「今までの野球がどこまで通じるか」オリックスに広島からFA移籍した西川龍馬は“打倒阪神”日本一奪還の“使者”となれるのか?
広島からフリーエージェント(FA)でオリックスに移籍した西川龍馬外野手(28)が1日、大阪市内のホテルで入団記者会見を行った。4年総額12億円(金額は推定)の大型契約で移籍した西川の背番号は「7」に決定。チームにとっては得点力不足と手薄な外野守備の補強を完結した形だ。西川は「最多安打のタイトルを取りたい」と意気込み、パ・リーグ4連覇と阪神からの日本一奪還の使者になることを宣言した。
決意の赤ネクタイ「カープなので決めていた」
スーツ姿の西川はスッキリとした表情で会見場に現れた。その隣では終始ニコニコ顔の福良淳一GM。なごやかなムードで会見は始まった。

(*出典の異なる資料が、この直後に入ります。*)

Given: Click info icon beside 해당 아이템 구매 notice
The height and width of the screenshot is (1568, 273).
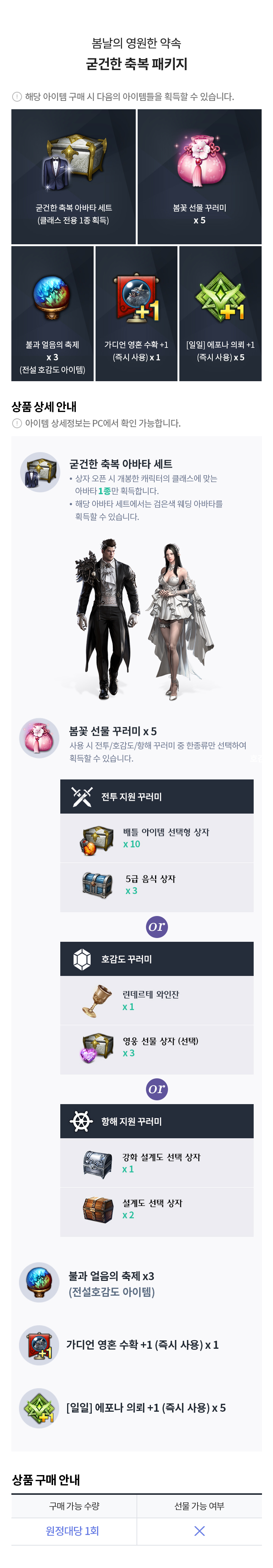Looking at the screenshot, I should (17, 97).
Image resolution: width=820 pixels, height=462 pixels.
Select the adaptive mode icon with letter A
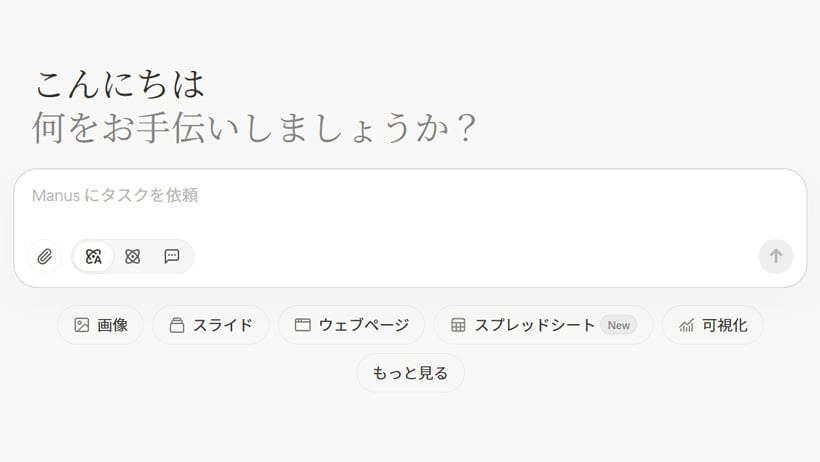(94, 256)
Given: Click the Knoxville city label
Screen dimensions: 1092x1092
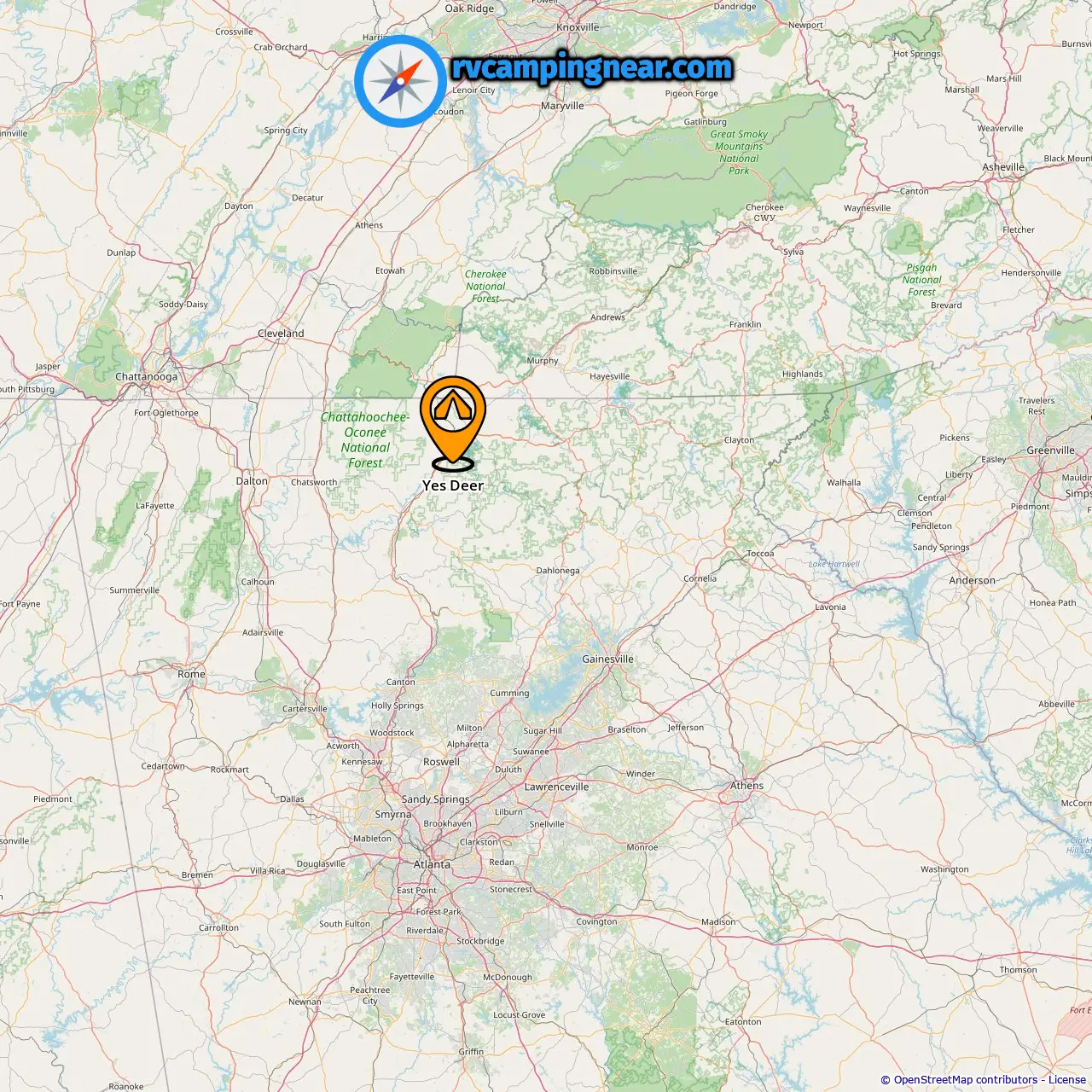Looking at the screenshot, I should 578,27.
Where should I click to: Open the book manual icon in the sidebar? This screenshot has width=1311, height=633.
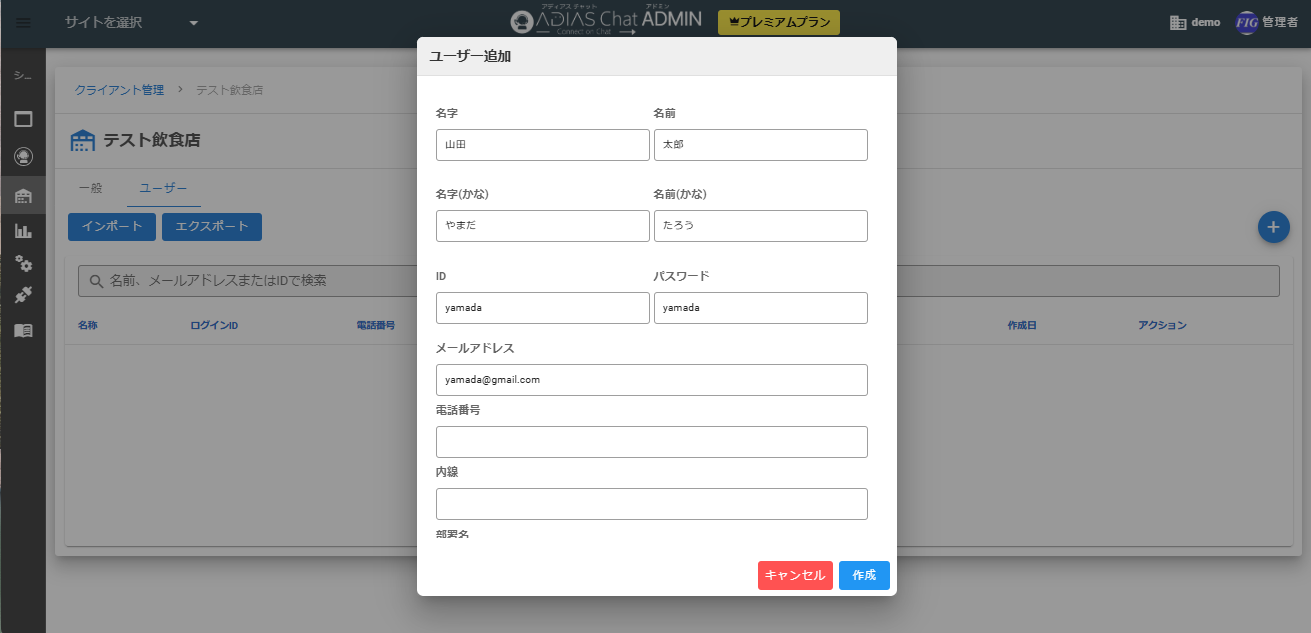(23, 330)
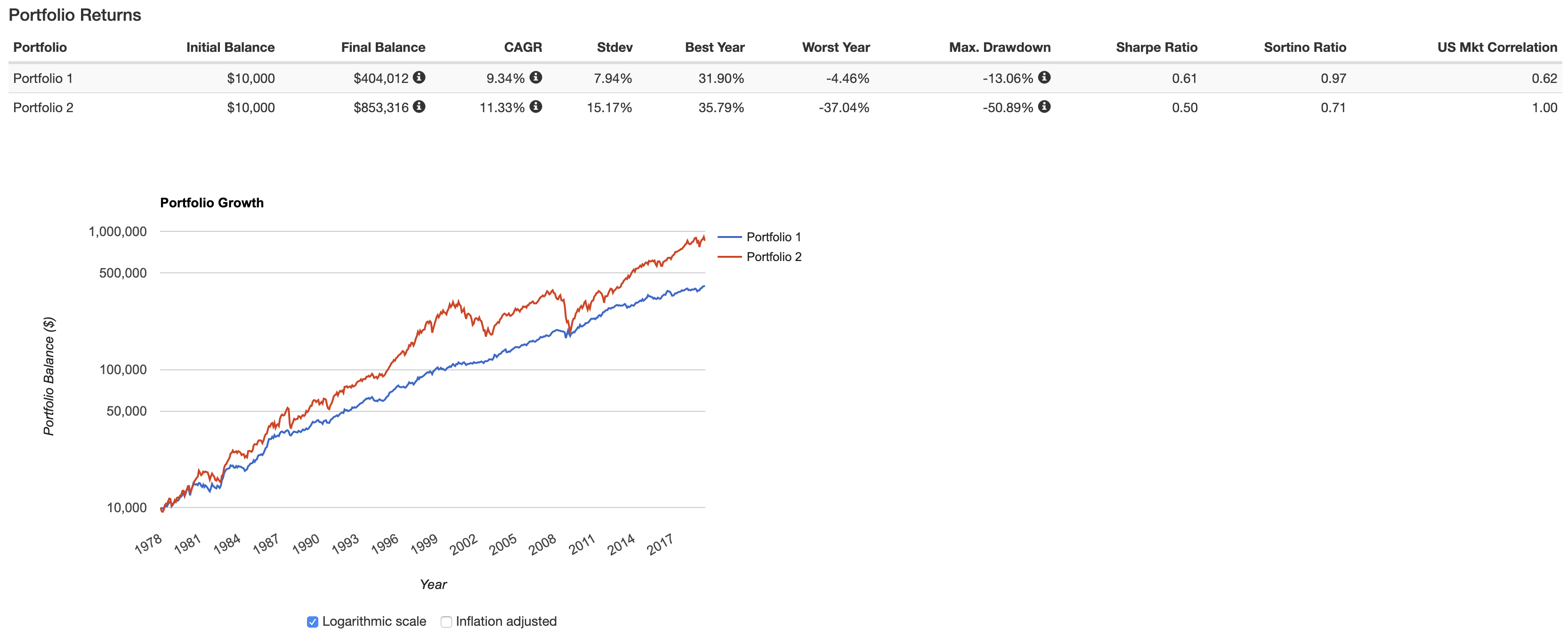Viewport: 1568px width, 638px height.
Task: Click info icon next to 9.34% CAGR
Action: [536, 77]
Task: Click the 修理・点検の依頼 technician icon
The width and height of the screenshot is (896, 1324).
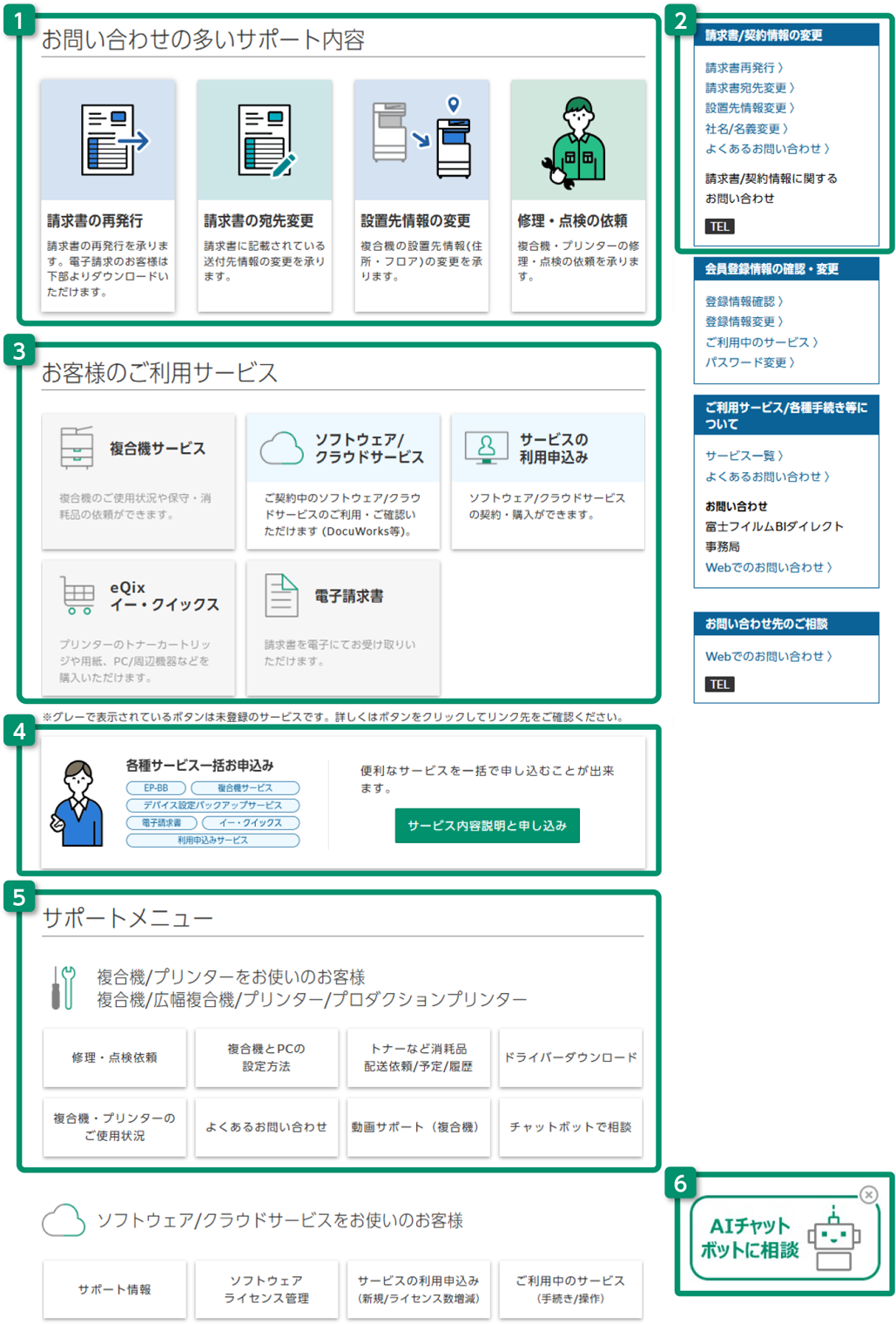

ひときわ目を引いたのはカープ愛を象徴するような赤いネクタイ。「これは決めていた」と古巣への感謝の気持ちと筋を通し、破格の厚遇で迎え入れてくれた新天地での活躍に胸を躍らせた。
「今日でオリックスの一員になれた。不安は大きいが、それをいいプレッシャーと感じて取り組んで行きたい」
広島では8年間で通算打率.299をマーク。「天才」とも称されるバットコントロールが持ち味で、シーズン100安打以上を5度達成している。今季は109試合に出場し、リーグ2位の打率.305、9本塁打、56打点。初のベストナインにも選ばれ、外野守備も向上した。
FA移籍前には広島の新井貴浩監督にあいさつ。宣言後には、パ・リーグを熱望して複数の球団が興味を示していたが、オリックスに即決した。決め手になったのが、福良GMからの「西川君が必要という言葉が印象的だった」と目尻を下げた。リーグ3連覇中のオリックスの印象を聞かれ「細かい野球をする。中嶋監督は先の先まで考えながら采配し、選手起用がうまい」とそつなく答えた。
オリックスからすれば、森友哉に続く2年連続の大物野手の争奪戦の勝利。糸井嘉男、西勇輝と、続けて阪神に流出し、どちらかと言えば、獲られる方だった暗黒時代からは一転した。その理由を聞かれ、福良GMは、「僕はなにもしていない。チームが強くなったのと、明るくてクリーンなイメージが他球団にも伝わっているのかも」と分析した。
背番号は広島時代の「5」は西野真弘がつけているため、敦賀気比高(福井)の1学年先輩でもある”マッチョマン”吉田正尚(レッドソックス)が2022年までつけていた「7」に決まった。
「ちょっと重たいかな」
入団決定後には、同じ左打者として首位打者2回の偉大な先輩に電話で報告したそうで「しっかり結果を出せるように頑張ります」と伝えると「頑張りや」とエールを送られたという。
移籍1年目のシーズンには、2つの目標を掲げた。全試合出場と最多安打のタイトルだ。
「打率は上がり下がりするものなんで。自分的には積み重ねていく方がいい。最多安打を狙いたい。毎年、何かしらケガで離脱することが多いので、まずはケガをしないこと。全試合出場を第一目標にします」
今季の同タイトルは163本を打ったソフトバンク柳田悠岐。ギータ超えがひとつの目標になる。今季もコンディション不良での欠場時期があった。ケガ防止のため「体のメンテナンスに力を入れ、柔軟性を見つめ直している」と意識も高めている。